Yudhis mengernyitkan dahi merasa geli.

"Oi oi oi, kalau Jesvari masih mungkin. Tapi kalau Maxim juga menatapku berahi, sudah pasti ada yang tak beres dengan semua ini." ucap Yudhis tak mengurangi kewaspadaannya. Dia lalu bertanya dengan nada penuh kekhawatiran. "Kalian berdua tidak apa-apa?"

Seakan binatang, Jesvari melompat hendak menerkam Yudhis. Refleks membuatnya dapat menghindari terkaman Jesvari. Hanya saja, dia mulai kepayahan jika Jesvari dan Maxim saling beringas memperebutkan Yudhis. Macam singa dan beruang berebut rusa kecil.

Yudhis menahan gigitan Maxim dengan lengan kirinya.

"Raaargh!" teriak Yudhis mengerang kesakitan.

Gigi Maxim yang menguning berlendir menancap kuat menembus tulang lengan. Sangat kuat hingga berapa kalipun Yudhis meninju kepala Maxim, gigitannya tak merenggang. Yudhis lalu menendang selangkangannya tanpa ampun, membuat Maxim mengaduh ngilu. Kali ini Yudhis tak menyia-nyiakan kesempatan. Dia lari tunggang langgang meninggalkan mereka berdua.

*

Adalah kecipak yang menemani pelarian Yudhis menuju ke barat. Suara air yang ditebas kaki saat berlari membuat riaknya terlempar ke segala arah.
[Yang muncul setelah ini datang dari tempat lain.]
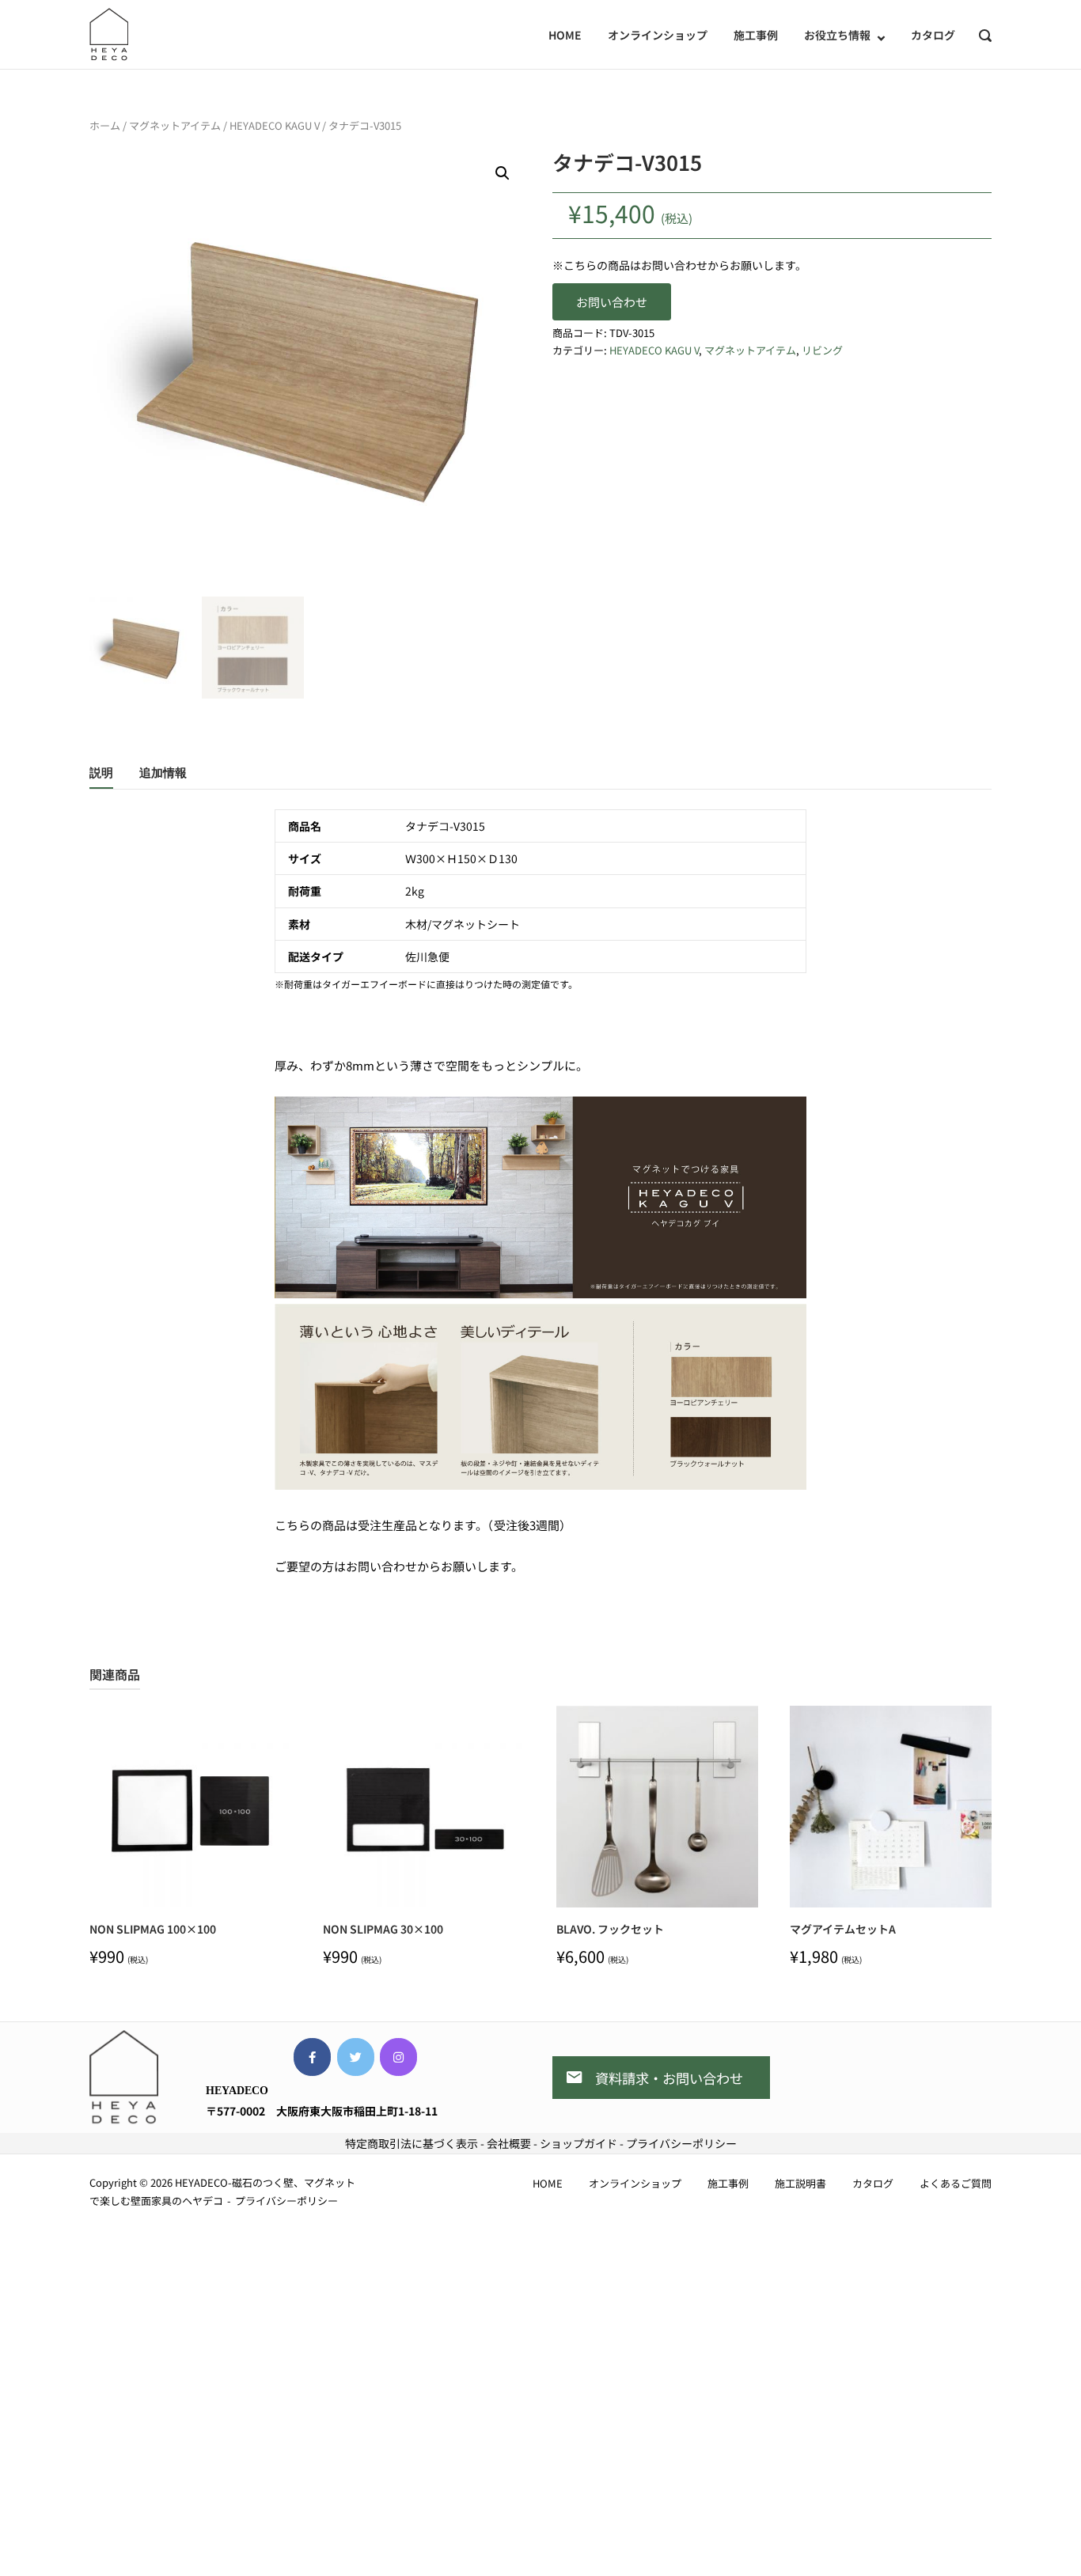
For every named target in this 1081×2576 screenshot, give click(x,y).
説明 (101, 772)
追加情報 (163, 772)
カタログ (933, 35)
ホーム (104, 125)
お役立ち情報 (837, 35)
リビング (822, 350)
Sedikit berbuih karena saat itu air di Neraka Padma sedang berubah menjadi soju.

Belum setengah jam Yudhis berlari menghindari Jesvari dan Maxim, tapi dalam perasaannya dia sudah berlari seharian. Jesvari dan Maxim masih mengejar Yudhis beberapa petak sawah di belakang. Parahnya lagi, semua pendosa di Neraka Padma yang melihat Yudhis berlarian tergiur juga dengan tubuh Yudhis.
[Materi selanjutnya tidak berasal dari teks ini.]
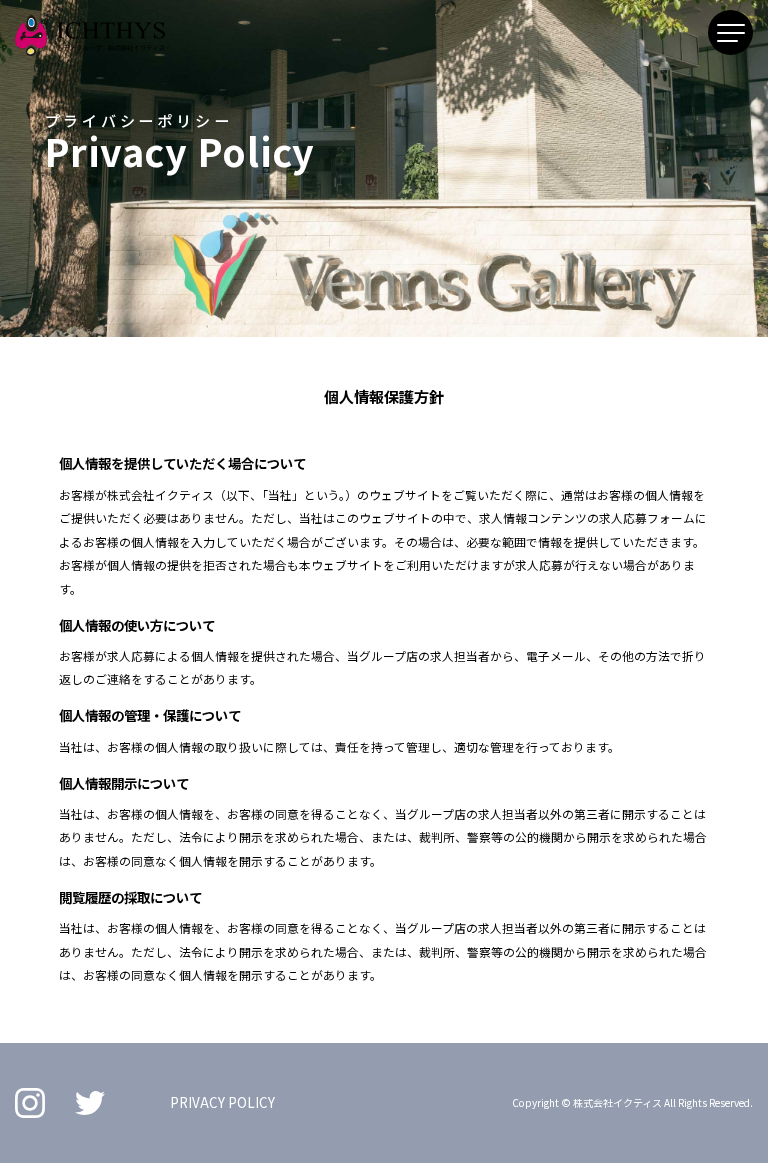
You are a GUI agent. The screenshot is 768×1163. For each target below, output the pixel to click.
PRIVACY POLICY (222, 1102)
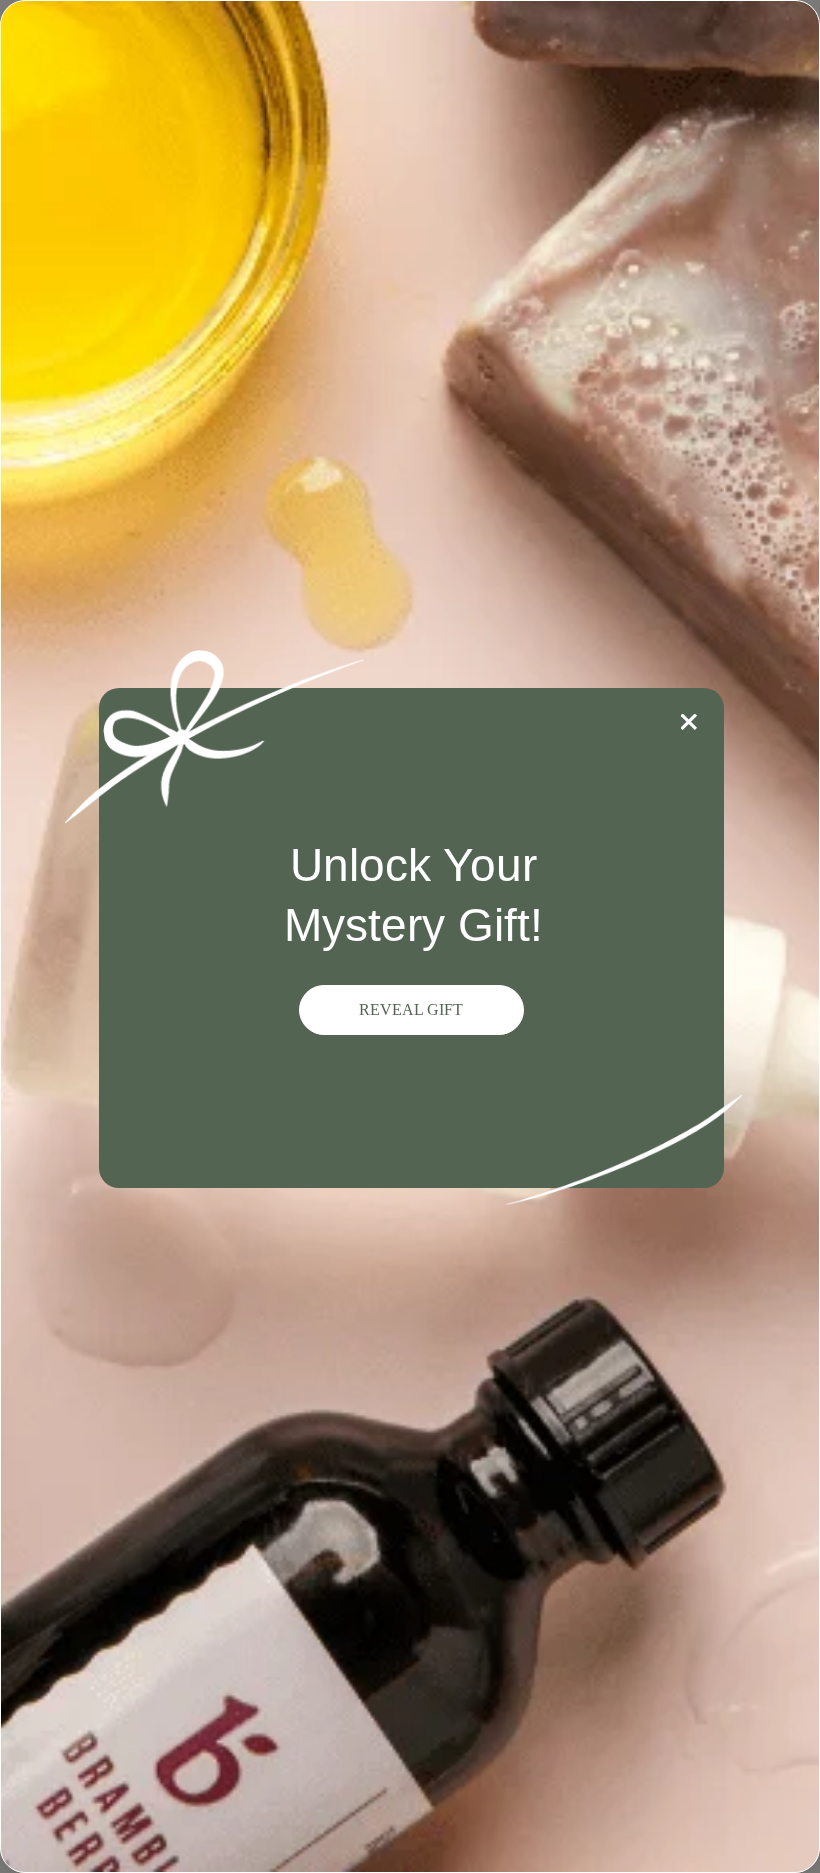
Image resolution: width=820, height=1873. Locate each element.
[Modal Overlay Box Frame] (410, 936)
Tidak ada yang tidak lezat dari genangan air di Neraka Padma. Para pendosa merasa bersyukur dapat mencicipi kelezatan minuman yang berada di Surga. Hanya saja, selezat apapun minuman yang Neraka Padma tawarkan, tidak ada kudapan yang menemani. Semua terbatas pada minuman. Maka dari itulah saat para pendosa meliat Yudhis yang berotot kering terlihat tak bergelambir penuh dengan air, nafsu makan para pendosa pun bangkit. Mereka membayangkan akan bagaimana lezatnya setiap inci daging milik Yudhis jika disandingkan bersama minuman di Neraka Padma.

Pada sebuah kerumunan koral dengan ujung-ujung yang lancip, Yudhis memanjat ujungnya yang tertinggi. Para pendosa pun berhenti mengejarnya, hanya diam berdiri mengelilingi. Meski otak mereka seperti zombie yang kelaparan, mereka tak cukup bodoh untuk mengusik koral tempat lebah bersarang.

"Sanshuta, ayo turun!" teriak Jesvari yang badannya mulai bergelambir terisi soju.

"Mana mau aku turun hanya untuk dimakan oleh kalian!"

"Tidak apa-apa, Sanshuta. Percayalah, aku hanya akan memakanmu paling hanya seujung jari." jawab Jesvari dengan entengnya. Dia tak merasa aneh dengan apa yang baru saja ia ucapkan. "Atau mungkin dua ruas jari sih kalau sama Maxim."

"Betul, Mas Yudhis!" kini giliran Maxim yang menimpali. "Aku nggak banyak makan, kok. Seruas dua ruas jari sudah cukup. Lagian, mau sebanyak apapun daging yang hilang, Mas Yudhis bakal hidup lagi."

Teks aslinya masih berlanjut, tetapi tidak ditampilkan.